Mining would start on the existing reserves, with development over to the Savannah North deposit being undertaken at the same time – with production from Savannah North at full speed 15 months later.
The company isn’t saying when it will kick the new operation back into life, only that it is “ready to recommence operations as soon as the US dollar nickel price returns to more sustainable levels”.
Panoramic quoted an RBC report last month on the nickel market forecasting an average nickel price of $US5/lb in 2017, $6.00/lb in 2018, $7.00/lb in 2019, and $10.00/lb in 2020 – and a long-term price of $8.00/lb.

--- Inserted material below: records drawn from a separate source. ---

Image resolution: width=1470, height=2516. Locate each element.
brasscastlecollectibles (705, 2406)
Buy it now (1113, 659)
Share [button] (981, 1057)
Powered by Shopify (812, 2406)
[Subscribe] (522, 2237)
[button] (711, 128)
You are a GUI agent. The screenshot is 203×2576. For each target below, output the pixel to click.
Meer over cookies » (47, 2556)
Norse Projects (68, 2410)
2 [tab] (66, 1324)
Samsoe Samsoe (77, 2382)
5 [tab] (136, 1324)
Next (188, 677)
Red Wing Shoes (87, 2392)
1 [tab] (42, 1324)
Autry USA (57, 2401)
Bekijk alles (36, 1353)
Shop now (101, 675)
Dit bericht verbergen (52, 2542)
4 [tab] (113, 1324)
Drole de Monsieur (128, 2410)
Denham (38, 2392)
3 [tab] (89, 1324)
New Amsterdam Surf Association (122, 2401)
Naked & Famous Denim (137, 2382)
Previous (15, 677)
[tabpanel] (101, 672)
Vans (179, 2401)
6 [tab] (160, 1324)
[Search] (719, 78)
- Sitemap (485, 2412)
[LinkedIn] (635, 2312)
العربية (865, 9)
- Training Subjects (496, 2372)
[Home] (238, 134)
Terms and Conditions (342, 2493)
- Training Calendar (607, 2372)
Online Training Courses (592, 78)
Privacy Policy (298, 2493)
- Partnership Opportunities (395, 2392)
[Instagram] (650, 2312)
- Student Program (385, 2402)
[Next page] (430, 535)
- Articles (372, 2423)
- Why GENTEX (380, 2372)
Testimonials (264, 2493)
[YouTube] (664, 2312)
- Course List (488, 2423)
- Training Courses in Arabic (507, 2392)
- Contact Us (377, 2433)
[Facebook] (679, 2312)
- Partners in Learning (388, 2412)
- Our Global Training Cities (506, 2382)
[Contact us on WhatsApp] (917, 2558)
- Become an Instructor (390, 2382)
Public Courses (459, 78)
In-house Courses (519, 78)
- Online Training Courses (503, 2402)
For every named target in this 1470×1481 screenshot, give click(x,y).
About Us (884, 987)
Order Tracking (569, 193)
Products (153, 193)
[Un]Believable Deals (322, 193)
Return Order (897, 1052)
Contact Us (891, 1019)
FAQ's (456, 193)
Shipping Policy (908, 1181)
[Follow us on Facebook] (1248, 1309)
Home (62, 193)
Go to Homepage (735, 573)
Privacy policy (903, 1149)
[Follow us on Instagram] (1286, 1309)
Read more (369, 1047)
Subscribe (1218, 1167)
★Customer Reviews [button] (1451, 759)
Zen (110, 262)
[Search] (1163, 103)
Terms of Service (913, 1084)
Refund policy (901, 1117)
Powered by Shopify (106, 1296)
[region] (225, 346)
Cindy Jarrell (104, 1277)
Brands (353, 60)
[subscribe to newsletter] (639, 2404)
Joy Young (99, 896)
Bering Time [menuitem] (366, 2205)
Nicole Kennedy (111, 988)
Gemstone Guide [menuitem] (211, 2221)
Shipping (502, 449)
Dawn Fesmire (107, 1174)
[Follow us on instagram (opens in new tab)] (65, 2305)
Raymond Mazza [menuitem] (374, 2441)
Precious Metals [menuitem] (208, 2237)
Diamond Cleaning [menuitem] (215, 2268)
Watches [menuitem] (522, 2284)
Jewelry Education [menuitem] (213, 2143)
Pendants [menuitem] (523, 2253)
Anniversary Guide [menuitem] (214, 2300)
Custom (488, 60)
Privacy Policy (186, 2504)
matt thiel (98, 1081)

Panoramic said that an assumed US/Australian dollar exchange rate of 0.736, the nickel price required to achieve cash break-even is $4.40/lb, and for NPV break-even is $4.50/lb.
“An AISC margin of 20% is achieved at $5.50/lb,” Panoramic said.
The current nickel price is circa $4.60/lb, though supply uncertainty out of Indonesia and Philippines has been further clouding an already unclear market picture.
Savannah’s cash costs are put at $2/lb, while its operation costs are estimated at $3.30/lb and AISC $4.40/lb.
In broader terms, the Savannah project could consume a total of $A234 million in costs and capital over a 10-year life while generating nearly $1.5 billion in revenue.
Earnings (on an EBIDTA basis) are put at about $50 million per annum.
Panoramic currently has about $15 million cash.
Shares in Panoramic were up nearly 4% to 28c in late trade, capitalising the company at $120 million.